**PROMPT**
In the records below, begin at the line containing "sizes 1x - 10x (71, 129)" and end at the line containing "pasilan.toimintakeskus@hel.fi (68, 798)"; quote every line in that span exactly, including both boundary lines, and no others.

Records excerpted from a collection
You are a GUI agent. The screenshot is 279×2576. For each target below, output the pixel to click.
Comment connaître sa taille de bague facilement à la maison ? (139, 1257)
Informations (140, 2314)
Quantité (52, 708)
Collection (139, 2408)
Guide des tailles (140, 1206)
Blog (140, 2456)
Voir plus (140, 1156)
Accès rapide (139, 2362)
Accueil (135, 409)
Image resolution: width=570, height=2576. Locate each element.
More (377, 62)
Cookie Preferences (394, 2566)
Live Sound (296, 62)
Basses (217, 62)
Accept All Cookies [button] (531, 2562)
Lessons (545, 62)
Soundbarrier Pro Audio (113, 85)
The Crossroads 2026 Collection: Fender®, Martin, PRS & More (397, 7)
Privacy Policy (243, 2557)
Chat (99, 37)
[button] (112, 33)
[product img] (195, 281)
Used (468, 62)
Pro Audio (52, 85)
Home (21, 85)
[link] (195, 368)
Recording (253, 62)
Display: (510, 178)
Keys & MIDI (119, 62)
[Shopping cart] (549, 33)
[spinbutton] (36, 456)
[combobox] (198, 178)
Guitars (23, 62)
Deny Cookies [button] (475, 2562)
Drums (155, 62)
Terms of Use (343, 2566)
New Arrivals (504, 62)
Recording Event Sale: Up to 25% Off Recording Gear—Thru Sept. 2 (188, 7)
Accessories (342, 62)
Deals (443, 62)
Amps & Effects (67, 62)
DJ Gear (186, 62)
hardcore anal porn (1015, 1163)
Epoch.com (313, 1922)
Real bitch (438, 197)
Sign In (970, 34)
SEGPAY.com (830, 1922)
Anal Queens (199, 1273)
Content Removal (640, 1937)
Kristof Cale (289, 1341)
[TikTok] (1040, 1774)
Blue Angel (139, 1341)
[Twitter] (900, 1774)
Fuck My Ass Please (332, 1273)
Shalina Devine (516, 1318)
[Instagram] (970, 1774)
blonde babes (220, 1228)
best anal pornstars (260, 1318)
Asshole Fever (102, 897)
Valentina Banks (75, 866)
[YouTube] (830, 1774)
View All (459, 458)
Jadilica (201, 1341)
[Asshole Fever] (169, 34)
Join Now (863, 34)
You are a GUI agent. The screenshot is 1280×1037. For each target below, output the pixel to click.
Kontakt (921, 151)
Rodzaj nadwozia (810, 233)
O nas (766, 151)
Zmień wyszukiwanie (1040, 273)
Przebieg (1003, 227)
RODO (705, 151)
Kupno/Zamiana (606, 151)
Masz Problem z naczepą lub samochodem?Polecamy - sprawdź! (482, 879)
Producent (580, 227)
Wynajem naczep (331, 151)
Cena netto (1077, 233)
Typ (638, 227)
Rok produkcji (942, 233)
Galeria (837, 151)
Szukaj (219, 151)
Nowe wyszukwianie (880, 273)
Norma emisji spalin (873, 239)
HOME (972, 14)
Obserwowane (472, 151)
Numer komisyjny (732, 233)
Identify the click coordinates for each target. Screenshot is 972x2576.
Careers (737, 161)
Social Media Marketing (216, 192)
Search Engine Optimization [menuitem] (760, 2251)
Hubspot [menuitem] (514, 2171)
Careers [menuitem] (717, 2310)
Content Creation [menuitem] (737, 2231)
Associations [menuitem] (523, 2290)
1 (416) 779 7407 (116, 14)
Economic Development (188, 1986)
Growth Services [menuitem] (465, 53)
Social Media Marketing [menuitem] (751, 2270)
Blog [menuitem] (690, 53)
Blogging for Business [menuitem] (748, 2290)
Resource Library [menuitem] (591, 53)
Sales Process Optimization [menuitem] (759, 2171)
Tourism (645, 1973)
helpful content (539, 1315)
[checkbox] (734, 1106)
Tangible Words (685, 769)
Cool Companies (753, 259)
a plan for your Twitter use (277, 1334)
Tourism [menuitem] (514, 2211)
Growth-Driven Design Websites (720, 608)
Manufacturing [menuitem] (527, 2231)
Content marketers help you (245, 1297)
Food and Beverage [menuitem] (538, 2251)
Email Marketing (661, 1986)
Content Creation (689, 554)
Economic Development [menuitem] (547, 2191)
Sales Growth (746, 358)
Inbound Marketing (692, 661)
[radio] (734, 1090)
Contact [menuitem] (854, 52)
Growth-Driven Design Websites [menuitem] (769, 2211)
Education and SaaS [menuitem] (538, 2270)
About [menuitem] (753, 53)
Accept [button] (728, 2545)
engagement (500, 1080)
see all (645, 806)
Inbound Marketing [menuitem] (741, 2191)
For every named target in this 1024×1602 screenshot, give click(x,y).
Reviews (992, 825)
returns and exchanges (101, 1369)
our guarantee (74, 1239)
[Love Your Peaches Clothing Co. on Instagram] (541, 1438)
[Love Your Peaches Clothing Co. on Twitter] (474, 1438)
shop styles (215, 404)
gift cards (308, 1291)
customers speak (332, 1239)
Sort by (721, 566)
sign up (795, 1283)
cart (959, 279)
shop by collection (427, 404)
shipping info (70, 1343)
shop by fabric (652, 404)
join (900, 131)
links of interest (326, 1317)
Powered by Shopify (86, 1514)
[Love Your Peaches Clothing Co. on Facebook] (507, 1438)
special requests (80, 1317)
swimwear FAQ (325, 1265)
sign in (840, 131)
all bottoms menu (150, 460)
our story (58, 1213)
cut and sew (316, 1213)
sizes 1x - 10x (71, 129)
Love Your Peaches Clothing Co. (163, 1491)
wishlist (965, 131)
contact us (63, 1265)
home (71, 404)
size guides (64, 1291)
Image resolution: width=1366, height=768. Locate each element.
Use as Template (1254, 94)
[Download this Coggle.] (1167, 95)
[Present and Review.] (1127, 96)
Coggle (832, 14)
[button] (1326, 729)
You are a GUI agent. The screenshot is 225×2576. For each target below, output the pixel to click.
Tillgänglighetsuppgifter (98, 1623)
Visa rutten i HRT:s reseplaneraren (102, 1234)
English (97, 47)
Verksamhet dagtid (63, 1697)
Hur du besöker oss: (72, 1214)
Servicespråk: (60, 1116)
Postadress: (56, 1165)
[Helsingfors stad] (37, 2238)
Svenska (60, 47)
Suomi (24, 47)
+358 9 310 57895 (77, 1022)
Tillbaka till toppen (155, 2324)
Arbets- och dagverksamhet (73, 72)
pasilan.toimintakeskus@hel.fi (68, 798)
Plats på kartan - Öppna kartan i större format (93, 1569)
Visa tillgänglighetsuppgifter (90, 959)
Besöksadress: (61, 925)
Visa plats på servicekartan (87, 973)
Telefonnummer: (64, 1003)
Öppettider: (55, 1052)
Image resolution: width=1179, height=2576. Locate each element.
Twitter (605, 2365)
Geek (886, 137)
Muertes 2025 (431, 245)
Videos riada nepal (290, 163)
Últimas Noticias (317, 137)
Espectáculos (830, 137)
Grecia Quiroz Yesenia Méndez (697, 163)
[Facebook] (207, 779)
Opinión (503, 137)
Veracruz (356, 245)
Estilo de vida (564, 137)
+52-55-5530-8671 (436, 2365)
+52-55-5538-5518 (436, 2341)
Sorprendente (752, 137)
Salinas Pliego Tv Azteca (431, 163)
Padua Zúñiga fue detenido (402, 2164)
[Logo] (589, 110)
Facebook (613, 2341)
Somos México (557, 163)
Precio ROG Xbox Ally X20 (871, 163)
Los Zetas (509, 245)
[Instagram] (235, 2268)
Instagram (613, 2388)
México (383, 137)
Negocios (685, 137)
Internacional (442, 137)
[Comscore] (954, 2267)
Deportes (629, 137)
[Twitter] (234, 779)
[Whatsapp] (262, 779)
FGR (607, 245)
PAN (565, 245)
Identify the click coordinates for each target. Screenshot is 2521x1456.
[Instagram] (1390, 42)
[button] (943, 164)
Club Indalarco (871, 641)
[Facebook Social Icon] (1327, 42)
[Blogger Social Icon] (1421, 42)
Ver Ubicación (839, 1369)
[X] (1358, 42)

**RESULT BELOW**
sizes 1x - 10x (71, 129)
Love Your Peaches Clothing Co. (163, 1491)
wishlist (965, 131)
contact us (63, 1265)
home (71, 404)
size guides (64, 1291)
Image resolution: width=1366, height=768. Locate each element.
Use as Template (1254, 94)
[Download this Coggle.] (1167, 95)
[Present and Review.] (1127, 96)
Coggle (832, 14)
[button] (1326, 729)
You are a GUI agent. The screenshot is 225×2576. For each target below, output the pixel to click.
Tillgänglighetsuppgifter (98, 1623)
Visa rutten i HRT:s reseplaneraren (102, 1234)
English (97, 47)
Verksamhet dagtid (63, 1697)
Hur du besöker oss: (72, 1214)
Servicespråk: (60, 1116)
Postadress: (56, 1165)
[Helsingfors stad] (37, 2238)
Svenska (60, 47)
Suomi (24, 47)
+358 9 310 57895 (77, 1022)
Tillbaka till toppen (155, 2324)
Arbets- och dagverksamhet (73, 72)
pasilan.toimintakeskus@hel.fi (68, 798)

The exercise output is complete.